At Treasure Coast Flight Training we cater to local pilots and international students that want to become professional pilots. We take them from zero time to their commercial, multi-engine license. They can become instructors to build their time and go on to work for regional airlines.  We’ve really grown and have gone from two planes to thirty. We’re very proud of our flight school and Lilly is our mascot.”


The couple took their lessons at Treasure Coast Flight Training in Stuart, and now keep their airplanes there, a Piper Saratoga and Cessna 172. Lisa Drew is pictured.

David and Lisa said how truly grateful they are for owner Brett Sipperley and the entire staff at Treasure Coast Flight Training.  “Because we are Angel Flight,” said David, “Brett lets us keep our plane in the maintenance hanger for free which lets us spend more money on gas which we can use for Angel Flight patients.  Lisa and I have such a great life and are having so much fun. 

"We are only married five years but originally met when our sons (who are now 25) were best friends in kindergarten and our families hung out together. We lost touch in 2000 and bumped into each other 13 years later. We started dating and ended up getting married.  We truly are best friends and Lisa is so awesome as a pilot and co-pilot.  It’s so much fun and even better when Lilly’s in the back.”

Angel Flight FAQ’s

According to angelflightse.org:

Where do we fly?  


Our missions are within a 1,000 nautical miles total distance from the patients home base airport.  Longer missions, which are more than 300 nautical miles, will require a hand-off with at least one to two other pilots depending on the total distance traveled. We do not fly outside the borders of the United States.

Is there ever any charge for Angel Flights?  No.  The entire cost of the flight is paid by the volunteer pilot who receives no reimbursement other than knowing their aviation skills and talents are making a difference.

Who is eligible to request an Angel Flight?
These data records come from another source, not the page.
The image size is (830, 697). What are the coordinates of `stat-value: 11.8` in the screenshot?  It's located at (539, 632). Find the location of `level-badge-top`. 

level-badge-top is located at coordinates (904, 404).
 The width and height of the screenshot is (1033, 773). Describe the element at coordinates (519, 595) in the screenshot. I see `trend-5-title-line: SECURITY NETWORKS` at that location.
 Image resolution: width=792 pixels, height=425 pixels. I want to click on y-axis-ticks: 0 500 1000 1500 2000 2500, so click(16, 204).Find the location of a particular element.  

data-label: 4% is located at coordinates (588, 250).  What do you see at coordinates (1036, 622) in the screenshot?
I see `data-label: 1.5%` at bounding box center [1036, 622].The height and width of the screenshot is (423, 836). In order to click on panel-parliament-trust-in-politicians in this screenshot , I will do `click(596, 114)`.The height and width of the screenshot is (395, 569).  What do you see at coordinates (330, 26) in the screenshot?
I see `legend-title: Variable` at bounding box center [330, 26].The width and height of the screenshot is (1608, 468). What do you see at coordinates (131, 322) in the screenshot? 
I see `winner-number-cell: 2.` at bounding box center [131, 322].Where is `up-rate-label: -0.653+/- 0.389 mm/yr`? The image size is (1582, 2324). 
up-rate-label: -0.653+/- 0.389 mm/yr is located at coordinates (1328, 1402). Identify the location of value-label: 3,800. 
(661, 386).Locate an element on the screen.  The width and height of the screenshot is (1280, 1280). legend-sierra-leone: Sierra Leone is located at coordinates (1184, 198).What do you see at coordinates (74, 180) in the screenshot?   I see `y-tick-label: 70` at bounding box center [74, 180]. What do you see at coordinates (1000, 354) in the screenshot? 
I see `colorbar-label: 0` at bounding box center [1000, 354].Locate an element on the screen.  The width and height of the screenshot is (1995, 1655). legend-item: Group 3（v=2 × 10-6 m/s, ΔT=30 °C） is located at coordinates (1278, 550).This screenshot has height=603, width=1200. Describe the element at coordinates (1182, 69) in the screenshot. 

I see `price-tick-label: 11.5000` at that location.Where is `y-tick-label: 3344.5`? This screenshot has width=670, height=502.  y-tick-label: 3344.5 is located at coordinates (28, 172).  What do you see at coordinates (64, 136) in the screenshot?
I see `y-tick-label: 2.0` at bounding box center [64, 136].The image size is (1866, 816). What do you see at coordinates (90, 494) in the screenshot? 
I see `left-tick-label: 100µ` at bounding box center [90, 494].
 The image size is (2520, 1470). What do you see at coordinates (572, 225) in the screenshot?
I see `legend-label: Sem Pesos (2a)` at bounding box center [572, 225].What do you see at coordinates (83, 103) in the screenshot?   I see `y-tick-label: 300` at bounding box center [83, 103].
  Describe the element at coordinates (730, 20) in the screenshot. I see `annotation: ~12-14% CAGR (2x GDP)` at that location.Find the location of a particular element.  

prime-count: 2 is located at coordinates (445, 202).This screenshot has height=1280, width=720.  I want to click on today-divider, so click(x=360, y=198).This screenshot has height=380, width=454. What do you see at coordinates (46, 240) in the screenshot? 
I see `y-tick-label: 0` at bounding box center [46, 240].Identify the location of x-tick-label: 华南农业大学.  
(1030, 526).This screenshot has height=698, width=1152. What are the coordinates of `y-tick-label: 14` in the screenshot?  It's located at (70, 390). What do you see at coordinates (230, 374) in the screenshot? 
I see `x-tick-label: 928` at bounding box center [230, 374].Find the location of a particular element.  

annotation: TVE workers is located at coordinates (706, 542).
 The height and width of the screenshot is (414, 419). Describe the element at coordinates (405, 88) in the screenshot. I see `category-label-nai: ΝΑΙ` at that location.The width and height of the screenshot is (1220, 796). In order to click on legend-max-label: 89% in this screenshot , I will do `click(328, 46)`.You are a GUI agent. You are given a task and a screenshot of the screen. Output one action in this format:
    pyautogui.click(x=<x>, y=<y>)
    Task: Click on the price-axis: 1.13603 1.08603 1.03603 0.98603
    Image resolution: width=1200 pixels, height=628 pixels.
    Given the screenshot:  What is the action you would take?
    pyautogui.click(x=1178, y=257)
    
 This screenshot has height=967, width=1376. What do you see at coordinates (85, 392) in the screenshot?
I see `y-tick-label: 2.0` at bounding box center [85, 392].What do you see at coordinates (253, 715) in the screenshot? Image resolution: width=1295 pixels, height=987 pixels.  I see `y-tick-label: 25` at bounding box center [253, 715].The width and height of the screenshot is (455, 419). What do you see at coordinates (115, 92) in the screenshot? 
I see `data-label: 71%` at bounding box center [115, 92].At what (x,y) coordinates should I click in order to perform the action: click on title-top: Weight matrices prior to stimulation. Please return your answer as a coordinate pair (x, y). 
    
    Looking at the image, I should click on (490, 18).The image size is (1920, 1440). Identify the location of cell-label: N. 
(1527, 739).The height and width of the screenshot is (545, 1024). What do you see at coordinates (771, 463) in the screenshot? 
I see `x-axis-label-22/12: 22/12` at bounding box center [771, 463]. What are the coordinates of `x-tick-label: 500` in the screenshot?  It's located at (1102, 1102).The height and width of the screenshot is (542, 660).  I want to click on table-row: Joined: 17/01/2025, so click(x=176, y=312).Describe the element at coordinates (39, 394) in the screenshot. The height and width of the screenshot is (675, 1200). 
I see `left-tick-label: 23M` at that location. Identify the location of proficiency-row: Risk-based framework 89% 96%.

We will accept requests from anyone that is directly involved in the need (doctors,  social workers, nurses, patients or immediate family). Since the attending doctor must sign a medical release, they will be involved in the process from the beginning.

What are your requirements?

Angel Flight Southeast is not an air ambulance or on-demand service. Patients must be medically stable, ambulatory and capable of sitting upright and wearing a seat belt for the duration of the flight.  There must be either a demonstrated financial need or reason why  public transportation cannot be utilized.

What other services does Angel Flight provide?

While most missions are for scheduled treatments and surgeries, we also provide flight for organ recipients as well as organ and bone marrow donors.  We have worked with last-wish type organizations to meet their requests.